Stored data:
Start of Block

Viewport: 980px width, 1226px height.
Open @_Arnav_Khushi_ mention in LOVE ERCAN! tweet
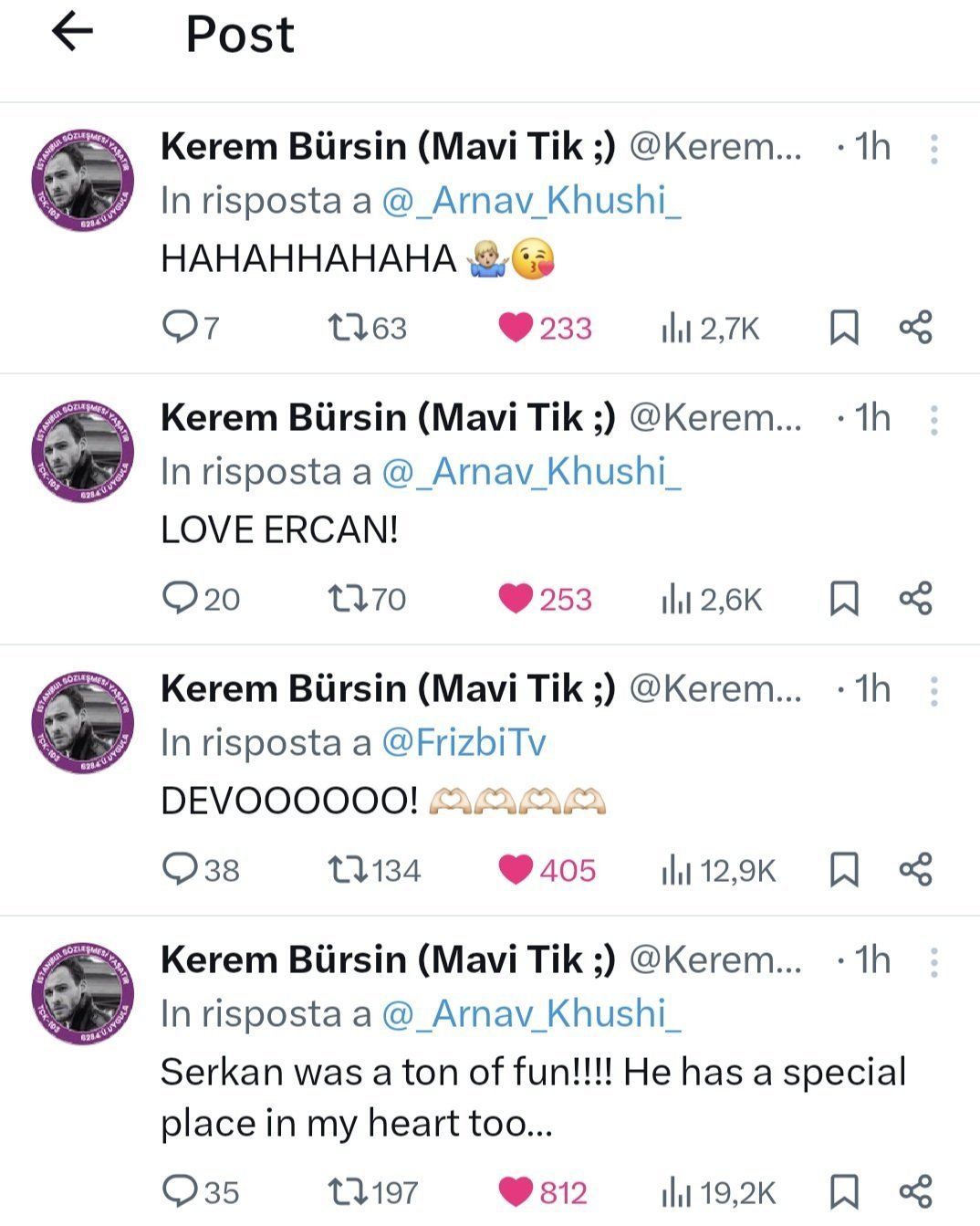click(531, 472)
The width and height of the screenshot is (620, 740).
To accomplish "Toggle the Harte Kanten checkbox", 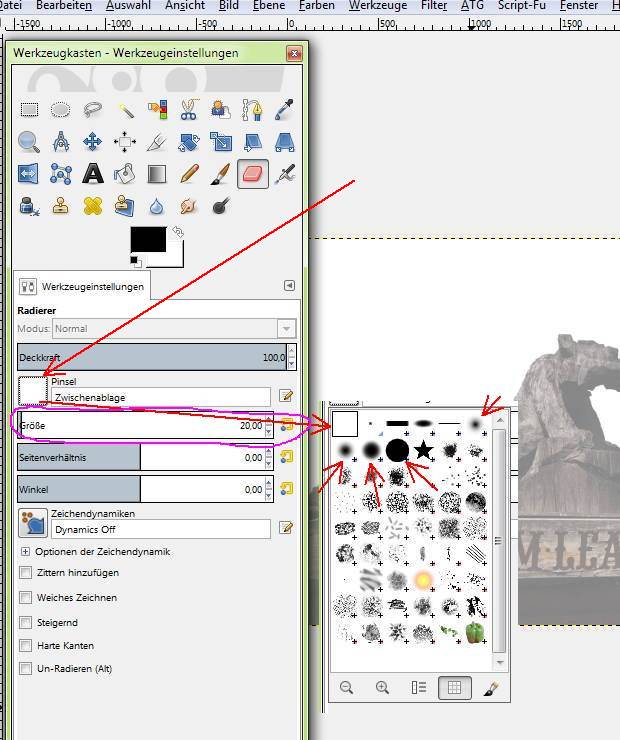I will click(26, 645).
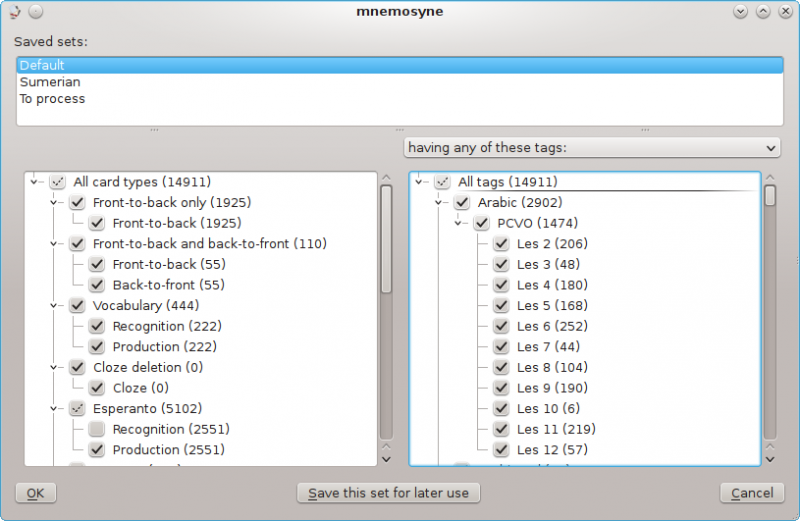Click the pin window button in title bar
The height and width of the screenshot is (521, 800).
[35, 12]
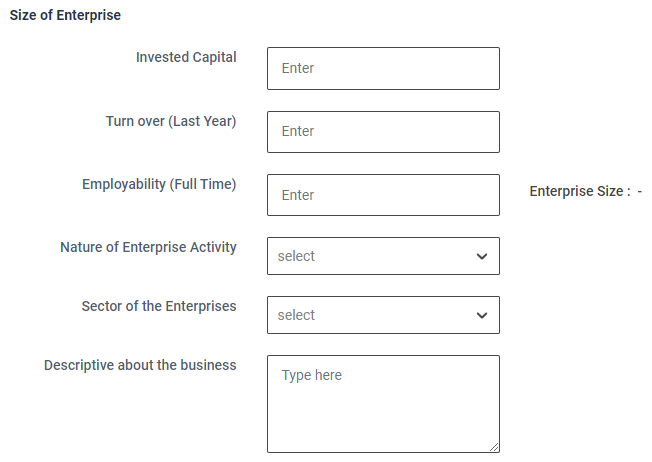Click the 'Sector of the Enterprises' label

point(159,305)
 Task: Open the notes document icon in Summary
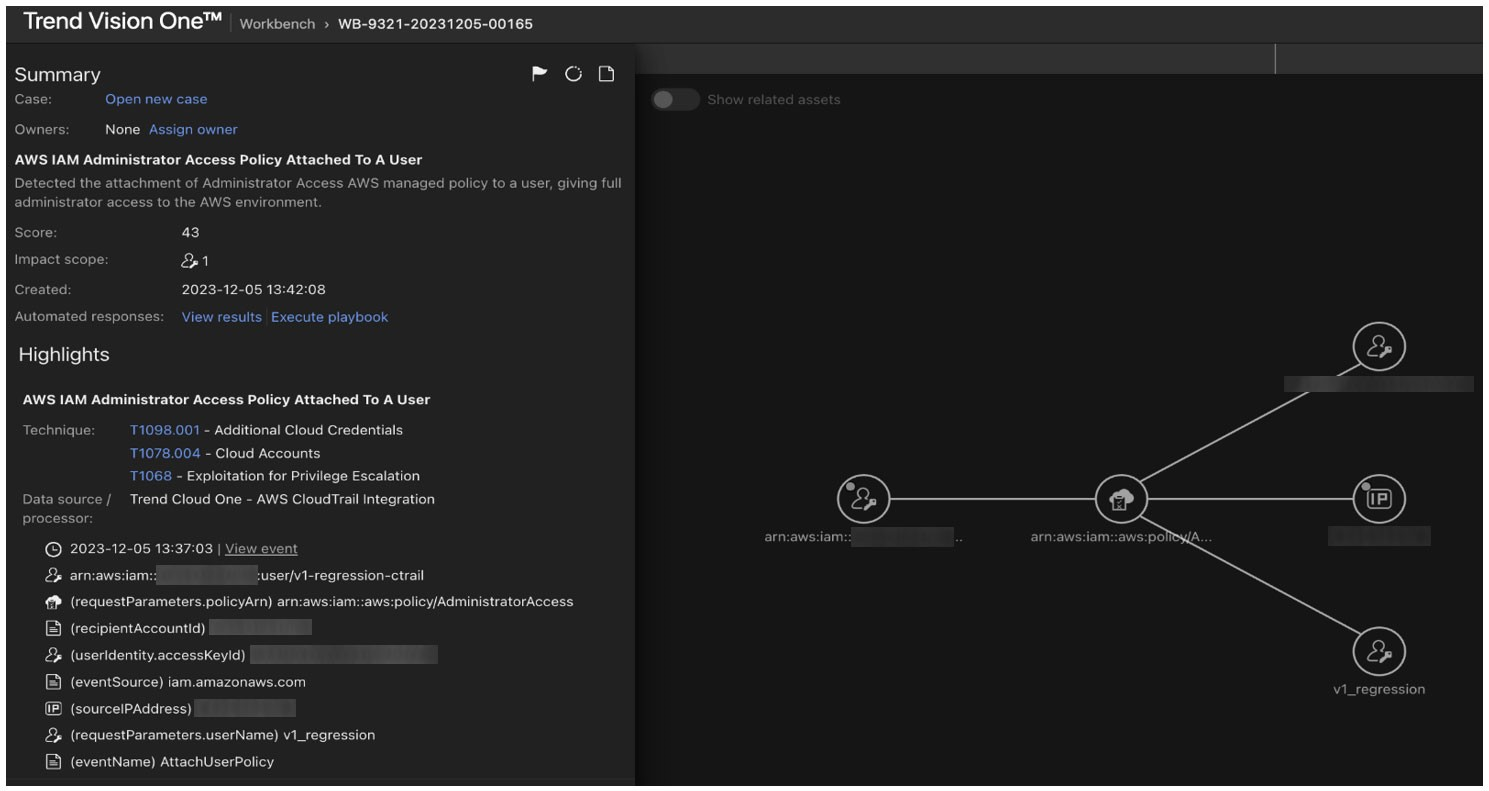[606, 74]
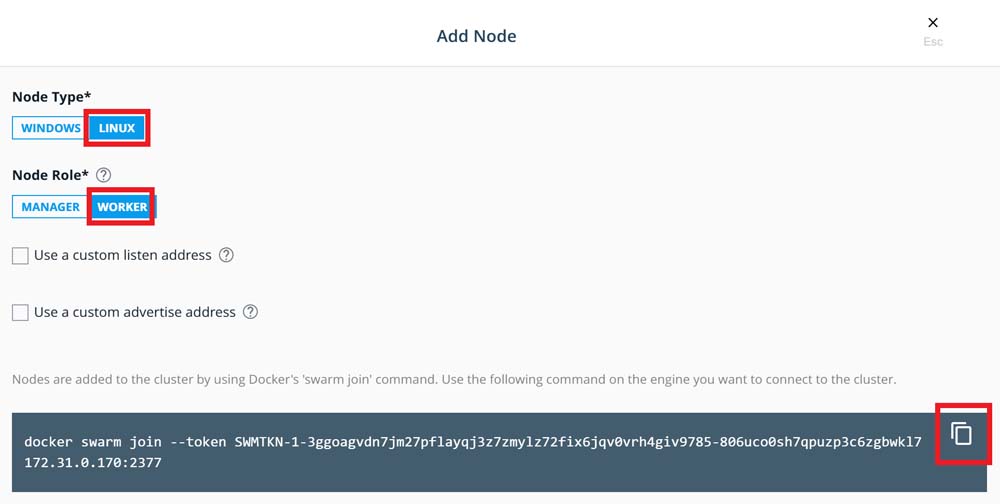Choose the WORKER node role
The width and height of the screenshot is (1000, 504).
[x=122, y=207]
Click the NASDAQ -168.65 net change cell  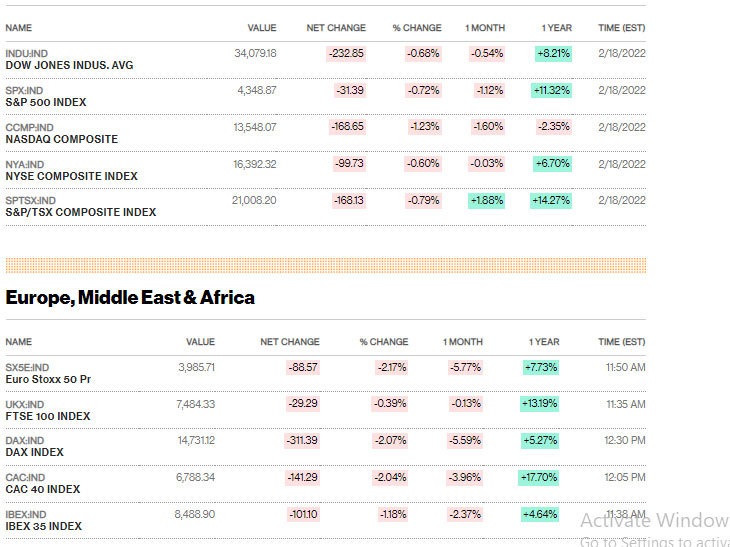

End of Block

Task = Find the line containing "Task: Open the", then extract it and every line after it to the end of the data above, exactly and nothing else, without pictures.

Response to the task =
 Task: Open the notes document icon in Summary
[606, 74]
Choose the WORKER node role
The width and height of the screenshot is (1000, 504).
[x=122, y=207]
Click the NASDAQ -168.65 net change cell  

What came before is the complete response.